[[ Source extract open ]]
Luke 16:19-31
George Lyons


In the parable of the Unjust Steward, Jesus taught the positive truth: "Make friends for yourselves by means of unrighteous mammon, so that when it fails they may receive you into the eternal habitations" (16:9). Possessions should serve an eternal purpose. Use them wisely that you may have treasure in heaven (Mt 6:19-21) and favor with God. God can trust no one who squanders earthly wealth with the true wealth that never fails, i.e., eternal life (Lk 16:10-12). Use money to serve God's purposes. Don't serve money (Lk 16:13).

But the Pharisees in his audience were unimpressed. They espoused the classic Deuteronomic view that wealth was a divine reward for obedience. How ridiculous of Jesus to say that one could not serve God and wealth! Were they not living proof to the contrary? The lust for possessions (see 1 Tim 6:10) had blinded them to eternal truths (16:14). They justified their selfish use of material possessions (16:15; cf. Mk 7:9-13). While they tried to appear righteous before men, the hypocrisy of their hearts was known to God (16:15; cf. Mt 23:25-28). The earthly things they so valued were loathsome in the estimation of God (16:15).

Jesus found their legalistic understanding of the Old Testament nearly impenetrable to the message of the gospel (16:17). "That way of life must be a thing of the past for you. I bring the Kingdom of God! And this is what Moses and the prophets are all about. The Old Testament predicted it, John prepared the way for it, but I proclaim it — it's here, in the midst of you (17:21). Before it was only a hope, a dream, an expectation, but now one can seize it, gain it, take it by force" (Geldenhuys 422 — 16:16, 17). Jesus did not question the continuing validity of the law. He unqualifiedly accepted it as God's word. But he did attempt to give it new vitality by revealing its original intent (Jn 5:39-47).

Exegetical Analysis

Dives, the Latin term for "rich man" (Buttrick 137), is often used as his name. The name Lazarus, from the Hebrew Eleazar, means "God helps" (Jeremias 183). This is the only parable in which a character is named. The poor beggar, Lazarus, is a stark contrast to well dressed and fed Dives (16:19). That there was a high ornamented portico (pulw'na) in front of his luxurious, palatial home (Geldenhuys 428; Buttrick 138) indicates the extent of his wealth. On the doorstep of affluence sat a cripple (indicated by passive ejbevblhto), who suffered from a skin disease (16:20-21) similar to that of Job of old (Job 2:7). With luxury in sight, Lazarus eked out a meager existence by begging from the people of means entering and leaving the rich man's house.
[[ Source extract closed ]]
* Exercise set:
a – Reproduce everything in the Luke 16:19-31 commentary from "Jesus found their" down to "intent (Jn 5:39-47).".
b – Pick up the Luke 16:19-31 commentary after its last sentence and keep writing it.
[[ Material provided open ]]
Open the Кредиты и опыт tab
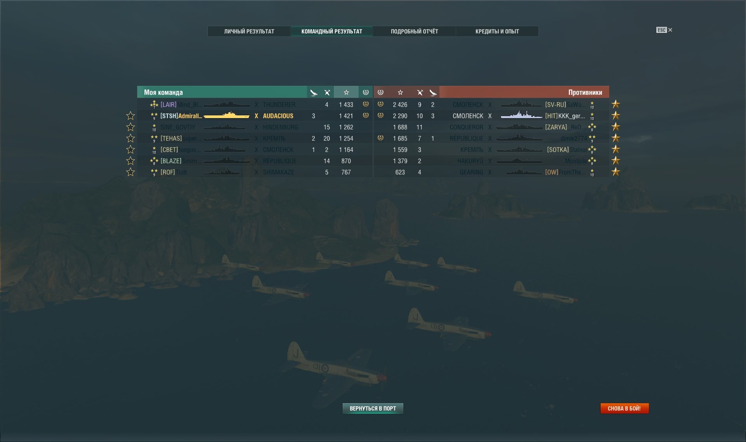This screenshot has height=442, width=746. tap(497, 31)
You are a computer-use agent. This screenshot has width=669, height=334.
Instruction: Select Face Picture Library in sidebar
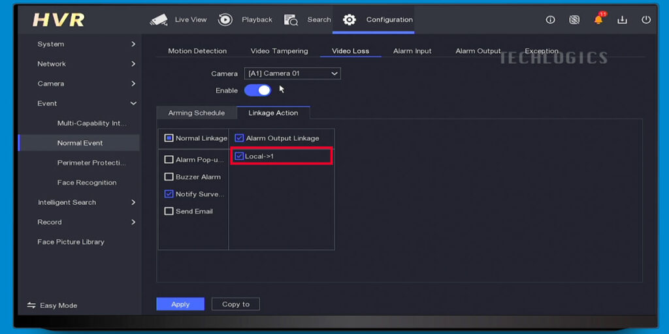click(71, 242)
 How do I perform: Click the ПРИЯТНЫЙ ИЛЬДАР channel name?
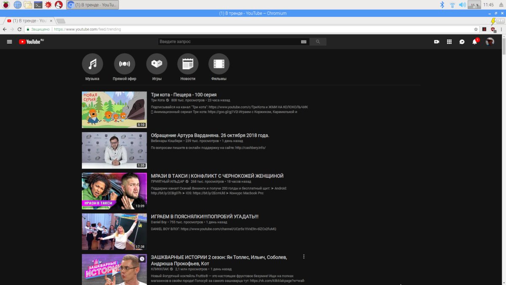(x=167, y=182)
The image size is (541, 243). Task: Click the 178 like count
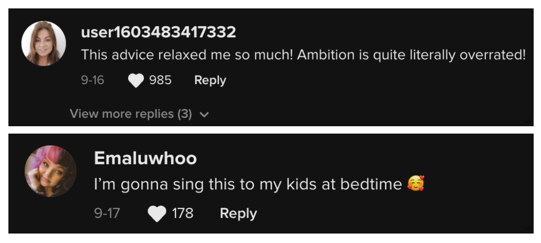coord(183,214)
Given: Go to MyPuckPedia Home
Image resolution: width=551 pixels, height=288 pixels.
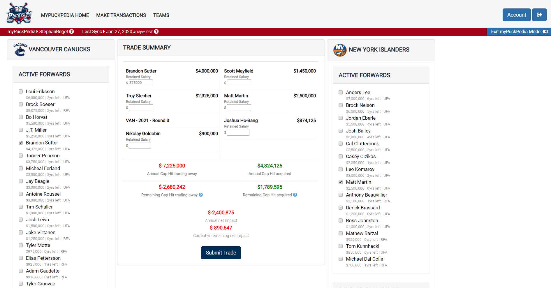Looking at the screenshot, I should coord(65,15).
[[ Material provided closed ]]
[[ Material provided open ]]
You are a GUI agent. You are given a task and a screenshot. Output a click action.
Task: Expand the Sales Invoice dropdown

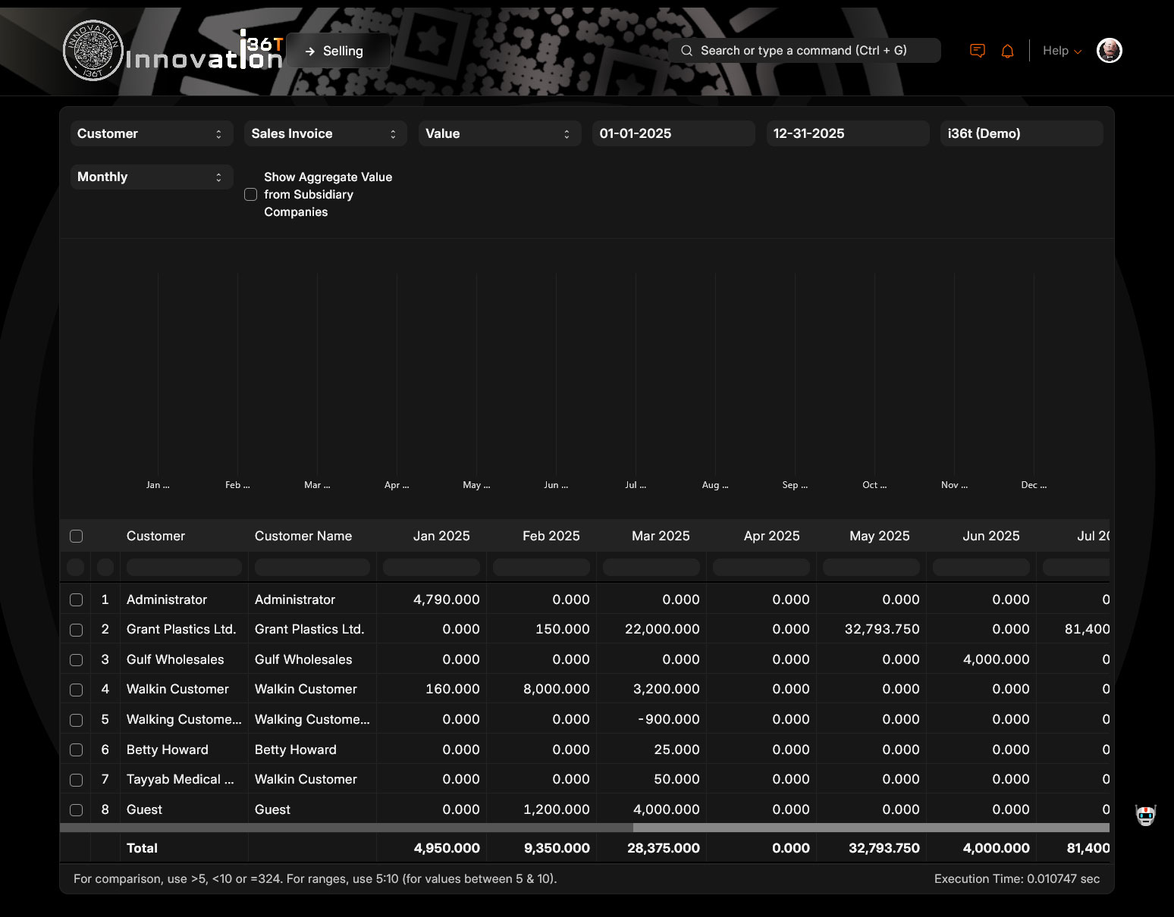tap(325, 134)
[[ Material provided closed ]]
* Results in order:
a –
Jesus found their legalistic understanding of the Old Testament nearly impenetrable to the message of the gospel (16:17). "That way of life must be a thing of the past for you. I bring the Kingdom of God! And this is what Moses and the prophets are all about. The Old Testament predicted it, John prepared the way for it, but I proclaim it — it's here, in the midst of you (17:21). Before it was only a hope, a dream, an expectation, but now one can seize it, gain it, take it by force" (Geldenhuys 422 — 16:16, 17). Jesus did not question the continuing validity of the law. He unqualifiedly accepted it as God's word. But he did attempt to give it new vitality by revealing its original intent (Jn 5:39-47).

b –
For table napkins the wealthy customarily used pieces of bread, which were then discarded (Jeremias 184) for the dogs (Lk 7:28). Lazarus would have happily feasted on these, but even they were refused him ("jEpiqumei'n with the infinitive, in Luke always indicates an unfulfilled desire. . . ." — ibid.). The presence of plenty in the nearby house of Dives only made the poor man's misery more intolerable. Even the "wild, roaming street dogs" (considered unclean by the Jews), better fed than he, could not "refrain from nosing the helpless, scantily clad cripple" (ibid.).

Broken, diseased, and malnourished, the poor man died, apparently as he had lived — unnoticed. Nothing is said of his funeral — perhaps the dogs cleaned his bones (see 1 Ki 14:11; 21:23; Jer 15:2-3). But Jesus' concern is with his spirit — which "was carried by the angels to Abraham's bosom" (16:22). In a religious setting that equated riches with righteousness, and considered misery a recompense for sin (Jn 9:1-2), complete reversal of fortune was undoubtedly alarming to Jesus' audience. Though not stated, we may assume his piety (Buttrick 141), for he moved from intolerable torment to unwonted joy, from desperate want to the highest "place of honour at the heavenly banquet at the right hand of Father Abraham" (Jeremias 184).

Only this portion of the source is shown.